-- start of Text shown --

Wednesday, February 25, 2009
Sunday, February 22, 2009
Well, the knitting photos didn't turn out as spectacular as I'd hoped. So rather than blathering on about my recent knitting feats, today I'll introduce you to a most wonderful feline companion. (but stay tuned for exciting knitting news soon!) Please meet Li'l Baby.
Friday, February 20, 2009
I finally got around to visiting S.C.R.A.P.'s new store. I was excited about it, not only to see the new space, but also because they'd been closed for a month, and I figured there would be lots of new goodies on display. I wasn't disappointed! In addition to scoring some incredible fabric samples and dyed wool fleece (for spinning), there was this bin of wool strips (fill a bag for $4.00). I couldn't resist.
You see, I grew up in a house carpeted with rag rugs crocheted by my mom. Mom was pretty amazing in that way. My parents had a large family and small budget, but it was important to my mom to have beautiful things in the house. So she made do with what she had, re-using and do-it-herselfing. She re-upholstered much of the furniture, made quilts, clothes, curtains, and, of course, the rag rugs. I had a kind of love/hate relationship with those rugs. On one hand, they cozied up the rough wood floors of our house something nice, and all the re-used fabrics in them held the stories of our family; certain special dresses worn by my sisters, my dad's old work shirts, mom's slacks I remember petting when I was a toddler; security.On the other hand, so many times I remember playing on the rug with precious buttons, marbles, or tiny treasures, only to have them slip through the spaces in the crochet fabric, to disappear (sometimes forever!) into the vast, unretrievable dustiness of under the carpet. So now I'm knitting my own rag rug. I'm using these goofy, huge (size 15) slippery blue aluminum needles. I'm cutting down the strips into thirds; when I near the end of the strip, rather than cut all the way, I leave a little bit fastened together at the end, and start cutting back the other way. This way, I have longer continuous strips and don't have to sew together so many ends.I'll show you a picture when it's all finished.

-- end of Text shown --
-- start of Extracted records --

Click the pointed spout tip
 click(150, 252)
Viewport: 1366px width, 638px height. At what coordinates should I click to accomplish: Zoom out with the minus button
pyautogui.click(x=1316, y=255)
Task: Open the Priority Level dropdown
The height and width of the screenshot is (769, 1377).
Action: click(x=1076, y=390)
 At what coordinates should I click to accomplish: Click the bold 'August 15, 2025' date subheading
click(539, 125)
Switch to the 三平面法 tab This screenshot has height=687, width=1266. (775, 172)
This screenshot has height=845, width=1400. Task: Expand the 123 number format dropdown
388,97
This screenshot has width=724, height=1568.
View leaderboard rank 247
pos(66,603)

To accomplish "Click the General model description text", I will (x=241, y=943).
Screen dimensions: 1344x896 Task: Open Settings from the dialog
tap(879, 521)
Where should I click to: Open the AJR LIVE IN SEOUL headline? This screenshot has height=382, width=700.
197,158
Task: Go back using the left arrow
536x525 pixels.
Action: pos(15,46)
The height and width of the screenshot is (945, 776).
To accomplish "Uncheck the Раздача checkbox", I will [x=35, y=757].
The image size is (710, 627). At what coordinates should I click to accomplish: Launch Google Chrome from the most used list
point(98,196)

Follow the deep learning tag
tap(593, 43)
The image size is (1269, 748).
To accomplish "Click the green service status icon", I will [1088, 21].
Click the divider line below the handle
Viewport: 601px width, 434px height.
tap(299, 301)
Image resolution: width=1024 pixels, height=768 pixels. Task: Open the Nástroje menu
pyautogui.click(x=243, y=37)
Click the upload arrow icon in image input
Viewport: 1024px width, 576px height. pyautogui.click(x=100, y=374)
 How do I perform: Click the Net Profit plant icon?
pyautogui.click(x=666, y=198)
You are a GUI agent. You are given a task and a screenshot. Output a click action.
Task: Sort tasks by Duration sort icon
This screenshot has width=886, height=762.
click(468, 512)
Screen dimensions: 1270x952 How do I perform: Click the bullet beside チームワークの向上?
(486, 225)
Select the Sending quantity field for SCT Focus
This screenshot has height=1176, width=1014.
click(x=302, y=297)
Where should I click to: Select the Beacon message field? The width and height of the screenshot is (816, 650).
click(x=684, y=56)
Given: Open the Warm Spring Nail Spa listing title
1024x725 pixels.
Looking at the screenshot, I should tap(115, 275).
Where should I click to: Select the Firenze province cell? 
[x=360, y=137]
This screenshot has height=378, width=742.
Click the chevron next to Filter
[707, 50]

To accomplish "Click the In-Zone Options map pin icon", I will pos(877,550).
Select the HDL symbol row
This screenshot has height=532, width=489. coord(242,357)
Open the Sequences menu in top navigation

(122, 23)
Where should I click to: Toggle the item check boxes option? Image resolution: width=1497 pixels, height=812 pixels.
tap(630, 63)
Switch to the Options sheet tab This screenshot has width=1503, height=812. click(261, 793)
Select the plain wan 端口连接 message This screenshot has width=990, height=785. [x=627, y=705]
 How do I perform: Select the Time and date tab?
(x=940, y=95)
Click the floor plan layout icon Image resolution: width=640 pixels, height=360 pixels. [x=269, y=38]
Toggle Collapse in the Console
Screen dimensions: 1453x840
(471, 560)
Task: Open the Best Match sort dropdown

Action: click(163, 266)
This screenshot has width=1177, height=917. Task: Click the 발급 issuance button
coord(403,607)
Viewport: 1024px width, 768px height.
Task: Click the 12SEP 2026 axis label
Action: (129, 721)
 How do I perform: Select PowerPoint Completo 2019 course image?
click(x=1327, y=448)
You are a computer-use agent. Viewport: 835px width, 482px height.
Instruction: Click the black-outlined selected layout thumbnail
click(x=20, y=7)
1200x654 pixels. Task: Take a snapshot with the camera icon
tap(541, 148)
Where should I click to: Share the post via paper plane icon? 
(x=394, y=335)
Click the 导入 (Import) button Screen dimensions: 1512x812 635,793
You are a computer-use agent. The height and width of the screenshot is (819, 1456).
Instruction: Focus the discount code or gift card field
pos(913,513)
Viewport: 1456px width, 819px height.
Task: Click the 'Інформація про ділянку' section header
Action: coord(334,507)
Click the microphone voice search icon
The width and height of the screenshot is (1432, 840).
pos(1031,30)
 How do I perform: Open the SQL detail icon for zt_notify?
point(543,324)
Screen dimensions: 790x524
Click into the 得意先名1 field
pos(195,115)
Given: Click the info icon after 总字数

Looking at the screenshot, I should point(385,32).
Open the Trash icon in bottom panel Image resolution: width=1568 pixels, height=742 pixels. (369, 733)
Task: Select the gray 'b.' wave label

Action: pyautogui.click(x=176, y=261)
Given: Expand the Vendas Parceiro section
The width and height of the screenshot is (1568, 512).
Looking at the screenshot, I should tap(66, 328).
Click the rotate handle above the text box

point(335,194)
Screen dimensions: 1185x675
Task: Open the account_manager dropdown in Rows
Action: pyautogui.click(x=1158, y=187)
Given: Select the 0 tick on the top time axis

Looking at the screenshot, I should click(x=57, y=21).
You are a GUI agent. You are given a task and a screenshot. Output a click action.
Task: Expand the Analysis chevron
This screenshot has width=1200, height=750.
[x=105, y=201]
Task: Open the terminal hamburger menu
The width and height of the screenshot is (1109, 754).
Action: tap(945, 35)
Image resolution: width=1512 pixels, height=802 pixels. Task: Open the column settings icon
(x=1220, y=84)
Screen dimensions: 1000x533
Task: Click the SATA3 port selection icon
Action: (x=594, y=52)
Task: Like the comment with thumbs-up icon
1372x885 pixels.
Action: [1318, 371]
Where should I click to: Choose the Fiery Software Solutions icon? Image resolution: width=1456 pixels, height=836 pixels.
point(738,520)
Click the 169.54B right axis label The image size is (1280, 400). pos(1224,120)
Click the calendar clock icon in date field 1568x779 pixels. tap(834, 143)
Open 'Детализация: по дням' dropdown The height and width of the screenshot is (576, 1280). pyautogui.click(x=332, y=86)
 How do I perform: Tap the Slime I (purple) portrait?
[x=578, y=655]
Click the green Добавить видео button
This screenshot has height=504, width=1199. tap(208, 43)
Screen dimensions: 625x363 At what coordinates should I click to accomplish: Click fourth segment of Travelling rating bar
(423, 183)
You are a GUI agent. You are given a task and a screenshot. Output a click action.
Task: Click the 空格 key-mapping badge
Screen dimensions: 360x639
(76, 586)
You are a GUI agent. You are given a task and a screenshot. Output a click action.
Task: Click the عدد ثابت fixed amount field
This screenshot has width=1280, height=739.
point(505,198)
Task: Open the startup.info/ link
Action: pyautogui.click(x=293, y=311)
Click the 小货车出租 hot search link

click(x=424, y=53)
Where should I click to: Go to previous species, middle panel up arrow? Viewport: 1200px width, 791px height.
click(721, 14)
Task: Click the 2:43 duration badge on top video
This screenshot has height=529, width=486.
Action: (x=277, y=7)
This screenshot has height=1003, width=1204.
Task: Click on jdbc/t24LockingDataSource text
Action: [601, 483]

-- end of Extracted records --

**What is asked:**
A) From the blog post above, reproduce the passage from "Friday, February 20, 2009" up to and including "I couldn't resist.".
B) Answer these questions using the blog post above:
(i) What is the name of the feline companion introduced in the post?
(ii) How much did it cost to fill a bag from the bin of wool strips?
(iii) What size are the needles used to knit the rag rug?

**Answers to the exercises:**
A)
Friday, February 20, 2009
I finally got around to visiting S.C.R.A.P.'s new store. I was excited about it, not only to see the new space, but also because they'd been closed for a month, and I figured there would be lots of new goodies on display. I wasn't disappointed! In addition to scoring some incredible fabric samples and dyed wool fleece (for spinning), there was this bin of wool strips (fill a bag for $4.00). I couldn't resist.

B)
(i) Li'l Baby
(ii) $4.00
(iii) Size 15